Q. Les révélations de l'USADA auront-elles des conséquences selon vous?

R. C'est important d'en parler pour que nos jeunes sportifs sachent que ce n'est pas valorisé. C'est pour ça que c'est important de jeter Lance Armstrong par terre, pour lui dire arrête de te pavaner, ce n'est pas beau. Ce n'est pas beau du tout.

Q. L'USADA a déjà retiré à Armstrong ses sept titres de vainqueur du Tour de France. L'Union cycliste internationale (UCI) va-t-elle selon vous entériner cette décision?

R. Le rapport est maintenant entre les mains de l'UCI. L'USADA lui a envoyé ce qu'on appelle sa «décision détaillée», qui explique pourquoi ils en sont venus à la conclusion que Lance Armstrong s'est dopé. Ça m'étonnerait beaucoup que l'UCI décide de porter en appel la décision de l'agence américaine et en réfère au Tribunal arbitral du sport. C'est complètement impossible, voyons donc! Elle se discréditerait complètement.

Q. Certains cyclistes, comme George Hincapie, laissent entendre que la jeune génération est plus propre. Croyez-vous à cette thèse?

R. Nous autres, on ne voit pas ça. Il reste beaucoup de travail à faire. Pour réduire le dopage, il faut faire peur et pour faire peur, il faut des dents, avec des tests antidopage partout et tout le temps. Sinon, les sous-cultures du dopage vont se répandre encore. Ce sera la même chose pour les nouveaux cyclistes. Sans la peur de se faire attraper, la dope va circuler. Pourquoi? Parce qu'elle est extrêmement efficace. Il n'y a pas de doute que l'EPO et les transfusions sanguines sont un plus en cyclisme.

Q. Faut-il déployer plus d'efforts aux niveaux québécois et canadien?

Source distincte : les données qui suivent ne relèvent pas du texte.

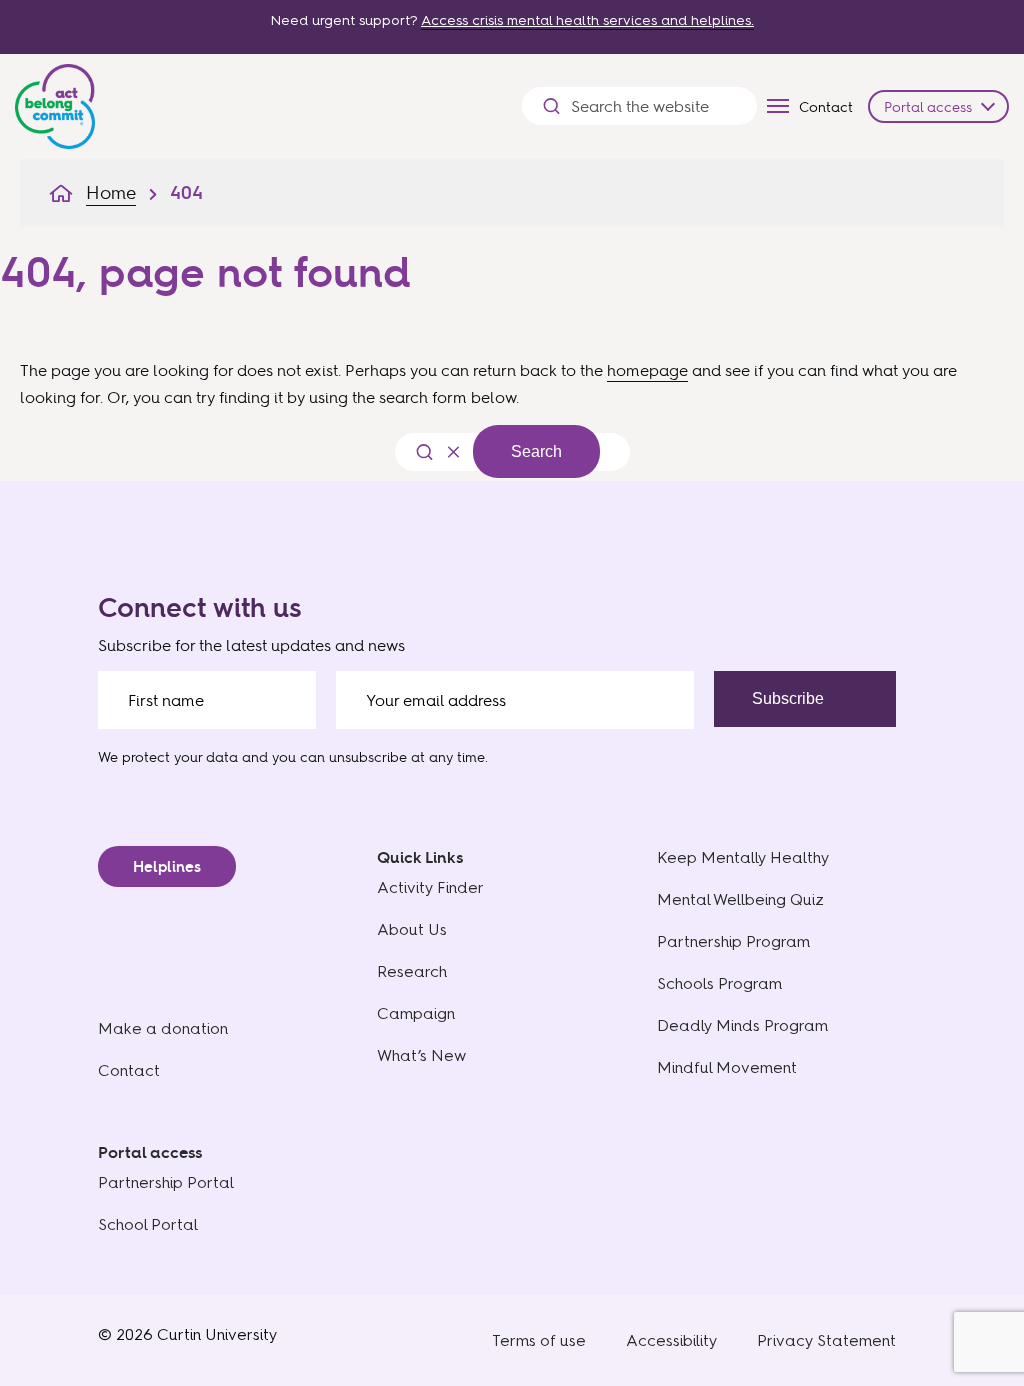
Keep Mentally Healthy (743, 857)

R. Absolument. Mais notre agence canadienne fait de bons efforts. On l'a vu l'an passé lorsqu'elle est allée dans des championnats nationaux et que deux cyclistes se sont fait attraper (Arnaud Papillon et Miguel Agreda, NDLR). Ils étaient un peu étonnés par ça. Ils ont dit: «D'habitude, il n'y a pas de test au Québec!»